Even though it's ironic that there isn't any pushing or shoving in a game called Street Jam Basketball, the real tragedy is that there isn't much basketball in it either. This is supposed to be a three-on-three basketball game that features urban teams, but you wouldn't know it from the way the game plays. The controls don't let you do much, and the shots that you are able to get off aren't exciting in the least.
From the main menu, you can choose between exhibition, arcade, story, and versus play modes. The game supports link play across two GBA systems, and there's a battery backup that keeps track of story mode progress for up to five separate players. There are eight different teams to pick from, and there are five different courts. Unfortunately, the main menu is the only part of the game that has any depth or variety to it.
The controls are arranged in a manner that should be familiar to anyone who's played a basketball video game before. The B button controls passing and stealing, the A button controls blocking and shooting, and the two shoulder buttons allow you to switch teammates or activate a turbo boost. Most basketball video games expand on this sort of control scheme by allowing you to perform different shots or passes based on where your player is standing in relation to the basket. Street Jam Basketball isn't set up this way. Charge the hoop and you'll see the same dunk every time. Go for a pass and you'll always perform a straight pass--never a behind-the-back, bounce, or alley-oop pass. The only interesting move you can make is a guaranteed special shot that you earn every time your team sinks four or five baskets.

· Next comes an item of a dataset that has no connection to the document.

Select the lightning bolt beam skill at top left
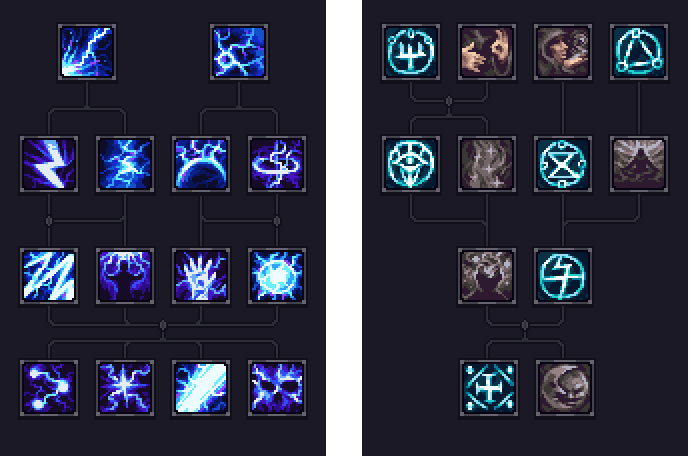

You'd think that with a name like Street Jam Basketball you would be able to shove and elbow your opponents to take the ball away from them. Ironically, you can't. The basic steal and block moves are your only forms of defense.
Every aspect of the game suffers because there's so little to see and do. When you're playing the game, you feel like you're just running lines, because you're performing the same pass-and-shoot pattern on every possession. The courts look great and show a few nice details, such as falling rain and tin cans that move when you kick them, but the players are boring to watch because you're seeing them take the same shots over and over again. The crowd noise and explosions that accompany special shots are wonderful, but when you're just roaming the court taking twos and threes, the only reward for scoring points is hearing the announcer say "two-point shot" or "three-point shot" in a deadpan voice that's as soulless as Ben Stein's in Ferris Bueller's Day Off.
Unless you want to spend $20 to be bored to tears, you should stay away from Street Jam Basketball.